El relato final, “Asilo Beverly”, funciona como un epílogo existencial donde el narrador, ya rehabilitado y trabajando, encuentra una inesperada sensación de pertenencia entre quienes han sido marginados y desechados. Todos los temas del libro confluyen en ese espacio físico. Soledad, desconexión, culpa… pero también deseo de pertenencia, un gesto mínimo de querer estar. Aunque su vida sigue marcada por la rutina y la falta de propósito, lo que queda es la sensación de que, al menos por ahora, no vale la pena seguir huyendo.
Si Lou Reed cantaba “Heroin, be the death of me” (“Heroína, sé mi muerte”), Johnson nos recuerda que, a veces, sobrevivir es el mayor acto de rebeldía. O, al menos, la mejor excusa para volver a intentarlo mañana. Porque, en el fondo, todos buscamos (aunque sea por un instante) ser hijos de algo más grande que nosotros mismos.

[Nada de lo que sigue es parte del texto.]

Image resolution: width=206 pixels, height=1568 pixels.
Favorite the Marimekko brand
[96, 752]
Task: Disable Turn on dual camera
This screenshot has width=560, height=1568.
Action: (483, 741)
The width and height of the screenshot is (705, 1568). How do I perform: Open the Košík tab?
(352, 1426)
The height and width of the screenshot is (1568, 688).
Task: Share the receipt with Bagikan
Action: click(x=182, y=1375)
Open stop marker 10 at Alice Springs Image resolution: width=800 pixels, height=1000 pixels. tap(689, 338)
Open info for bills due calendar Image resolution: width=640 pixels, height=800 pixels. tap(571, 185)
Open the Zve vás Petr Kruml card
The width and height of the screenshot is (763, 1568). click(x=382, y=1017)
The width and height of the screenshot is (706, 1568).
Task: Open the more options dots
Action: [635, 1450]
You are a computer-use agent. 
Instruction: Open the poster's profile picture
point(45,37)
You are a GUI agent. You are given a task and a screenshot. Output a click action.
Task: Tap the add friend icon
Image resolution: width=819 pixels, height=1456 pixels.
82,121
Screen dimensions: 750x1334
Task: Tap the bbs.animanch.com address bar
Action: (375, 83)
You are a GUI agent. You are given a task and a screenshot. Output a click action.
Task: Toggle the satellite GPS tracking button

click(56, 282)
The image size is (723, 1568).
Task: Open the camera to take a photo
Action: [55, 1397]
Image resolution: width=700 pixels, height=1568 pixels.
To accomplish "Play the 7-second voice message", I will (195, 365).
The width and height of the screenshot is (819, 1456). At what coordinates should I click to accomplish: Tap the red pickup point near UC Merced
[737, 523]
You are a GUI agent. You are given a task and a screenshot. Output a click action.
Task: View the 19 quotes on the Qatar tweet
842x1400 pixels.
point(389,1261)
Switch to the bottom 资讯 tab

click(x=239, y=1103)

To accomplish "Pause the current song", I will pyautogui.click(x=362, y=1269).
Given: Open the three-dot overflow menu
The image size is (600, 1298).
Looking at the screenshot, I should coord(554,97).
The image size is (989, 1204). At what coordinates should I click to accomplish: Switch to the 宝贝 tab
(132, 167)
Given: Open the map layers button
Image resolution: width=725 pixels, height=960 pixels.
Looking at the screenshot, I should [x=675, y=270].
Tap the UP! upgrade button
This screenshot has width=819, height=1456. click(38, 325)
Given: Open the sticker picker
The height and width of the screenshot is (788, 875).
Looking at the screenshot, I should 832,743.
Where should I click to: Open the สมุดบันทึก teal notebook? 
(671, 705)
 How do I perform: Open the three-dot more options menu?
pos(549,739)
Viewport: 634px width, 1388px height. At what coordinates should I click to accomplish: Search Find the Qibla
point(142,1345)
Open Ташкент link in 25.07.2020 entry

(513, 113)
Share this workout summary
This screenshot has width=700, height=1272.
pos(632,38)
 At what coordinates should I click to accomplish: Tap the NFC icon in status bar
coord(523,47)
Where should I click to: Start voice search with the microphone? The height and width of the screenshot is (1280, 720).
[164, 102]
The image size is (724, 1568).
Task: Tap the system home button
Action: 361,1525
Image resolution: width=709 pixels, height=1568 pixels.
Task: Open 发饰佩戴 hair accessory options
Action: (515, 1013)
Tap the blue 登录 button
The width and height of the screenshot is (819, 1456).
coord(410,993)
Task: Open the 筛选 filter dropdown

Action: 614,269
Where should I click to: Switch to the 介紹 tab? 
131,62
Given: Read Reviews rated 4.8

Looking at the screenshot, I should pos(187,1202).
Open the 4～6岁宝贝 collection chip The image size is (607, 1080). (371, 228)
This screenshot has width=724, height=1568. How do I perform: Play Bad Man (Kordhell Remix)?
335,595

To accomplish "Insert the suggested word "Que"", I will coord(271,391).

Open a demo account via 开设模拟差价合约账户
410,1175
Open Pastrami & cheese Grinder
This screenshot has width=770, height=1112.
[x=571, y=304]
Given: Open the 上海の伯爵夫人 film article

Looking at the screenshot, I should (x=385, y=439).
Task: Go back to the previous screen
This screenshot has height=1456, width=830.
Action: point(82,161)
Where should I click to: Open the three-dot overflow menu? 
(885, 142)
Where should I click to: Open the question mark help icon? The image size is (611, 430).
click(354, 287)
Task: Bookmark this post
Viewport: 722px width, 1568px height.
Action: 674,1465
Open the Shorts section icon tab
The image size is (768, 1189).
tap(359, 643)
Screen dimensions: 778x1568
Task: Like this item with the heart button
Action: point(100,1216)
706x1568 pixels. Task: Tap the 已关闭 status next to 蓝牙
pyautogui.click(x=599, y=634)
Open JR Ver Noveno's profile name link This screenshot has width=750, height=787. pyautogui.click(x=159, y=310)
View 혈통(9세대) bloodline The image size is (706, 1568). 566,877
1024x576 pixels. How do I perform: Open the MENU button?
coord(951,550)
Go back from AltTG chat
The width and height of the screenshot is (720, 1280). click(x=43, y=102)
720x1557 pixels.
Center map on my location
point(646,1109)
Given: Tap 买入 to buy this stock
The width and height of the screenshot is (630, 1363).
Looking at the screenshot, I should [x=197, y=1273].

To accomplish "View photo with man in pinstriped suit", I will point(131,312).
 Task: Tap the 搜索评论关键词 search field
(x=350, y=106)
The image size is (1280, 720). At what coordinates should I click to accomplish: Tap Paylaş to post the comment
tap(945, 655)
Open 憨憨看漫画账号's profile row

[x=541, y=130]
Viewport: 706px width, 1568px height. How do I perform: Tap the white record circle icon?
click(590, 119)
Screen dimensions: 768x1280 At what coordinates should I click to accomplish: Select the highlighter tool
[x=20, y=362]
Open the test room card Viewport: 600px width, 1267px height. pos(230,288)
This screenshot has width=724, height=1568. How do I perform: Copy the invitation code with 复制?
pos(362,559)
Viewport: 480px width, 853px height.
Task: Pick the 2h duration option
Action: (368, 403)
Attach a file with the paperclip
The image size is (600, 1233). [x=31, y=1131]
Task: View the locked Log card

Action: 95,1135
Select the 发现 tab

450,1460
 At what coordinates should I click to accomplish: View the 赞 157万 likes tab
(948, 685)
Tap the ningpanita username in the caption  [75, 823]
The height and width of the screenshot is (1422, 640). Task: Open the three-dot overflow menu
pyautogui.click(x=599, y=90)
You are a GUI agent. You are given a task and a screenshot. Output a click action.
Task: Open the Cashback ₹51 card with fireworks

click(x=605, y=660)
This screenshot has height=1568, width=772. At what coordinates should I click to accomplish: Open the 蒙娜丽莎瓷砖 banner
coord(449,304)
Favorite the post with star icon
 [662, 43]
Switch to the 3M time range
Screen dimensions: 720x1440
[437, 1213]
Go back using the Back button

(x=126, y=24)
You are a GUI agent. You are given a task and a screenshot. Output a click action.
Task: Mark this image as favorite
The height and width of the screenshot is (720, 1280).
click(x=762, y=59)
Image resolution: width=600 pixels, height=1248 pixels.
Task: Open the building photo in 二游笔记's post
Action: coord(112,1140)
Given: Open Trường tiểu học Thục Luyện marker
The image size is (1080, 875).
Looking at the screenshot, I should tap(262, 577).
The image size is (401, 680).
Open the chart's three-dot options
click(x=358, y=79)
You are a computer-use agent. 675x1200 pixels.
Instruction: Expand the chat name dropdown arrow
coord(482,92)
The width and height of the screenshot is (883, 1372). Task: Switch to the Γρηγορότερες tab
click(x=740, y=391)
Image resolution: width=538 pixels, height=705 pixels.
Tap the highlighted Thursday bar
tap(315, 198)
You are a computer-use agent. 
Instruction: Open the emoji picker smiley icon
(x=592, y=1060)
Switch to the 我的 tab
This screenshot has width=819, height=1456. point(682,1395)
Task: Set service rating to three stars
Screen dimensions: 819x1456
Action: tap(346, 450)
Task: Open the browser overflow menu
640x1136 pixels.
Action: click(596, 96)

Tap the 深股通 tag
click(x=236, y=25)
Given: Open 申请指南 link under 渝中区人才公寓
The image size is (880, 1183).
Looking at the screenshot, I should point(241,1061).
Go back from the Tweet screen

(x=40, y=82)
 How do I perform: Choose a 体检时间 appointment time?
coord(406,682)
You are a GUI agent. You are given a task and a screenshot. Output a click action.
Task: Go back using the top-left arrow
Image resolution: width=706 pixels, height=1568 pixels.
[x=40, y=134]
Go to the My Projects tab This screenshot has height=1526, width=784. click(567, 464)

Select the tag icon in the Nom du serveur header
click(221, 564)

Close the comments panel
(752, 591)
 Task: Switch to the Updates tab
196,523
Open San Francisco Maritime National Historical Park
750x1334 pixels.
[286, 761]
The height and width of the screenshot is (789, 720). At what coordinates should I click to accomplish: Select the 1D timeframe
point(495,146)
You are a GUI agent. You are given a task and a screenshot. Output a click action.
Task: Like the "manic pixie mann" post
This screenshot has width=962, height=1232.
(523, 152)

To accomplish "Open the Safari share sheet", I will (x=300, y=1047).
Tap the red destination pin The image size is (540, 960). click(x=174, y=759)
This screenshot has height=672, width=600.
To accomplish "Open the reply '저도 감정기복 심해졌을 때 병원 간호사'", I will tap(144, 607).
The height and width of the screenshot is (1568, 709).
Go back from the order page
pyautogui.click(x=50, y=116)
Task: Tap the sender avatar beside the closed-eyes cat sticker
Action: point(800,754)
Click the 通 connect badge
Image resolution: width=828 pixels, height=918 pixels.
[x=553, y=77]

Johnson y Reed no eran moralistas ni cínicos ni escribieron desde una torre de marfil. Reed escribía letras que a veces eran cuentos de Carver con distorsión y Johnson escribía relatos que a veces eran canciones de Reed contadas desde dentro de una ambulancia. Ambos hablaban con los desahuciados, no sobre ellos. El protagonista de “Hijo de Jesús” no busca expiación ni perdón: busca aguantar. Reed canta “I’ll Be Your Mirror” como quien ofrece un cigarro a alguien que tiembla. Esa forma de ternura impura, sin melodrama, es quizás lo que más comparten: que en medio de la ruina aún hay un gesto hacia el otro. Pequeño y torpe, pero suficiente.